§ Work request: Show every line in the material below in which the string "dropdown" appears.

[Exercise data — start]

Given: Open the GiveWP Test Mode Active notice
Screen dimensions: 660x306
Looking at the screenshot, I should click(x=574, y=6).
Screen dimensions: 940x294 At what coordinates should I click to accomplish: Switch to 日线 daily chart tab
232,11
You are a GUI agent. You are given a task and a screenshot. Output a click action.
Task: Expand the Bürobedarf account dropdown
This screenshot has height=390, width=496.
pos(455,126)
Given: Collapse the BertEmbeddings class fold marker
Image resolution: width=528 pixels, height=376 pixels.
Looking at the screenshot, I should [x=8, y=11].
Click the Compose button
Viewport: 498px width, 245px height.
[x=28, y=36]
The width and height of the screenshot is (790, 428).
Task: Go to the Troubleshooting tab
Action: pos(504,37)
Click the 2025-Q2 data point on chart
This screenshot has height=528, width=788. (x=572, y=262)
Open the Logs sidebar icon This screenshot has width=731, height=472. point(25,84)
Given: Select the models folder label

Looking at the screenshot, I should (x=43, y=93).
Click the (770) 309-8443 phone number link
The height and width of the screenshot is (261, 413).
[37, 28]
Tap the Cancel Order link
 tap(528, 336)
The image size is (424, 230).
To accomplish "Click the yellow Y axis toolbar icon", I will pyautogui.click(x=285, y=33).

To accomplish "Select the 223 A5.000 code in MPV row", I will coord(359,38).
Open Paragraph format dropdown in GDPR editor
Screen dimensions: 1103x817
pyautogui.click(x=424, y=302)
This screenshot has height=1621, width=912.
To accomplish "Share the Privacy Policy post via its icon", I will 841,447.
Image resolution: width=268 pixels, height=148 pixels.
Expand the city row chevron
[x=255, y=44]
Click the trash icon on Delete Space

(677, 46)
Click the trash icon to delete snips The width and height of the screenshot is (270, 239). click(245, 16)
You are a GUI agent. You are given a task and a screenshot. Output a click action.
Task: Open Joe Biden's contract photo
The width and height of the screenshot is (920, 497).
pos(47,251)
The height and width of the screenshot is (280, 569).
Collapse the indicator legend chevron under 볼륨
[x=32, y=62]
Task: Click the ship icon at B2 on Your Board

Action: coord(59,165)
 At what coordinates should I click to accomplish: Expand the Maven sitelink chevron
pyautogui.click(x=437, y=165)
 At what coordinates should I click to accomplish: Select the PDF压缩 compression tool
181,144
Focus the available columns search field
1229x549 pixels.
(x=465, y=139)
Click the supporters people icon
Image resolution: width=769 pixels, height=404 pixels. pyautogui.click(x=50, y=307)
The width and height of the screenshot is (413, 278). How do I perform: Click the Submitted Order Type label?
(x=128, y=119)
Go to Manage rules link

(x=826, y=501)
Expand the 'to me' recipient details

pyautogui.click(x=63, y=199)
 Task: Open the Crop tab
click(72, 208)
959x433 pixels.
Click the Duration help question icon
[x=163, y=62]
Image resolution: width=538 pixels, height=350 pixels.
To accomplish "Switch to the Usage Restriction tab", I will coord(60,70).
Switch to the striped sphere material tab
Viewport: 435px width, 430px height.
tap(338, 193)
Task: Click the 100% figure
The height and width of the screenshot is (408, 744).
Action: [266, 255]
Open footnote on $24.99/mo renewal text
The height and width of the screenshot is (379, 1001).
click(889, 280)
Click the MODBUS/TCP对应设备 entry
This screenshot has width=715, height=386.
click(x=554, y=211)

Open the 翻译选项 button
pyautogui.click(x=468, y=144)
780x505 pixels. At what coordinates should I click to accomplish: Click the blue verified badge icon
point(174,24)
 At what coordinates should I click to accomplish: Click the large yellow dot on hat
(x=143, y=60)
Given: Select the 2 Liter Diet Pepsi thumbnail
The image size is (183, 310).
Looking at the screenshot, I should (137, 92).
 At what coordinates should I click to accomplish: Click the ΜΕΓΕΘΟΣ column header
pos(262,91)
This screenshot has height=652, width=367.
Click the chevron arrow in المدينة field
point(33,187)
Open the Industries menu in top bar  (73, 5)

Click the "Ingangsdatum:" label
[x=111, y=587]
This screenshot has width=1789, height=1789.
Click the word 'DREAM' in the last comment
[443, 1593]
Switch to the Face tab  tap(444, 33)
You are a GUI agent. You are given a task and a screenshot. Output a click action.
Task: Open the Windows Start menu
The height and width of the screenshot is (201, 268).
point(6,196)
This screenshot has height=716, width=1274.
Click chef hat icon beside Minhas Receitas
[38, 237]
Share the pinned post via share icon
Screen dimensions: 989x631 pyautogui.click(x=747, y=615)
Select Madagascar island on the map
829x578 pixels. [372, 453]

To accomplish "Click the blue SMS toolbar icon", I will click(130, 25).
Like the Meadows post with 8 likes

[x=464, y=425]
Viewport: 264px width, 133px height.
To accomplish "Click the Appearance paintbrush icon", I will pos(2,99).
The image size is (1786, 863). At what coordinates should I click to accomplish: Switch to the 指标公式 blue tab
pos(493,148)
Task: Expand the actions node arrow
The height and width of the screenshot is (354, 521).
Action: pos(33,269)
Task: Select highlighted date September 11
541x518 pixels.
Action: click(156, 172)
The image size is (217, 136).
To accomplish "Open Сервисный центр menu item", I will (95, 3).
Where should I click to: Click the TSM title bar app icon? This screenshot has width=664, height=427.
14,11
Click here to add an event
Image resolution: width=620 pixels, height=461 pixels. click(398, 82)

[Exercise data — finish]

§ Solution to this exercise:
Task: Expand the Bürobedarf account dropdown
Open Paragraph format dropdown in GDPR editor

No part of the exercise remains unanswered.